* What is needed *
Please retype the records below exactly as they stand.

* Source data *
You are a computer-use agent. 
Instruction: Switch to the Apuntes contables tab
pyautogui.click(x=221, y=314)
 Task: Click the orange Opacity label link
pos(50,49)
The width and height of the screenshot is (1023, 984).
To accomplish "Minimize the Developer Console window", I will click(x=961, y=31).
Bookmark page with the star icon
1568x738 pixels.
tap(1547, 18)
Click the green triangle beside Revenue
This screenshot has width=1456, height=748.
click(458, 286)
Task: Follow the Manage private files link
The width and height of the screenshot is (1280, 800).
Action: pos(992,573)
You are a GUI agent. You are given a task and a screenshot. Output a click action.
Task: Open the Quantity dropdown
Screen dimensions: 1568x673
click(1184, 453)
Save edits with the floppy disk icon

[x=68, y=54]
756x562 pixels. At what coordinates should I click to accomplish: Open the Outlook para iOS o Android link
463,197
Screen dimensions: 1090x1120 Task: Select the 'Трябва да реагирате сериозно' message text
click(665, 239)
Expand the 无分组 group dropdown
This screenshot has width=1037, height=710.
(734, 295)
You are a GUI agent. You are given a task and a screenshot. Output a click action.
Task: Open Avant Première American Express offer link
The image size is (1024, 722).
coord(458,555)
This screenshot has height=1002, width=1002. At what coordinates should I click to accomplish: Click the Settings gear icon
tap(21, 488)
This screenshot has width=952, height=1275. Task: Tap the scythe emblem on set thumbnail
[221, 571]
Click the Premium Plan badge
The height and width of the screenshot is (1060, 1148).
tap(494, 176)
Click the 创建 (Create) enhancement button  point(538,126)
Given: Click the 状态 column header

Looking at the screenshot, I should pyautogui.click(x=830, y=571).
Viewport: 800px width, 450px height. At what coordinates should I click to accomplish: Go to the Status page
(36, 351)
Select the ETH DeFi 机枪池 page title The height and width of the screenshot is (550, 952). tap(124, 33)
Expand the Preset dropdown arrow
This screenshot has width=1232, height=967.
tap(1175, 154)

* Solution *
You are a computer-use agent. 
Instruction: Switch to the Apuntes contables tab
pyautogui.click(x=221, y=314)
 Task: Click the orange Opacity label link
pos(50,49)
The width and height of the screenshot is (1023, 984).
To accomplish "Minimize the Developer Console window", I will click(x=961, y=31).
Bookmark page with the star icon
1568x738 pixels.
tap(1547, 18)
Click the green triangle beside Revenue
This screenshot has width=1456, height=748.
click(458, 286)
Task: Follow the Manage private files link
The width and height of the screenshot is (1280, 800).
Action: pos(992,573)
You are a GUI agent. You are given a task and a screenshot. Output a click action.
Task: Open the Quantity dropdown
Screen dimensions: 1568x673
click(1184, 453)
Save edits with the floppy disk icon

[x=68, y=54]
756x562 pixels. At what coordinates should I click to accomplish: Open the Outlook para iOS o Android link
463,197
Screen dimensions: 1090x1120 Task: Select the 'Трябва да реагирате сериозно' message text
click(665, 239)
Expand the 无分组 group dropdown
This screenshot has width=1037, height=710.
(734, 295)
You are a GUI agent. You are given a task and a screenshot. Output a click action.
Task: Open Avant Première American Express offer link
The image size is (1024, 722).
coord(458,555)
This screenshot has height=1002, width=1002. At what coordinates should I click to accomplish: Click the Settings gear icon
tap(21, 488)
This screenshot has width=952, height=1275. Task: Tap the scythe emblem on set thumbnail
[221, 571]
Click the Premium Plan badge
The height and width of the screenshot is (1060, 1148).
tap(494, 176)
Click the 创建 (Create) enhancement button  point(538,126)
Given: Click the 状态 column header

Looking at the screenshot, I should pyautogui.click(x=830, y=571).
Viewport: 800px width, 450px height. At what coordinates should I click to accomplish: Go to the Status page
(36, 351)
Select the ETH DeFi 机枪池 page title The height and width of the screenshot is (550, 952). tap(124, 33)
Expand the Preset dropdown arrow
This screenshot has width=1232, height=967.
tap(1175, 154)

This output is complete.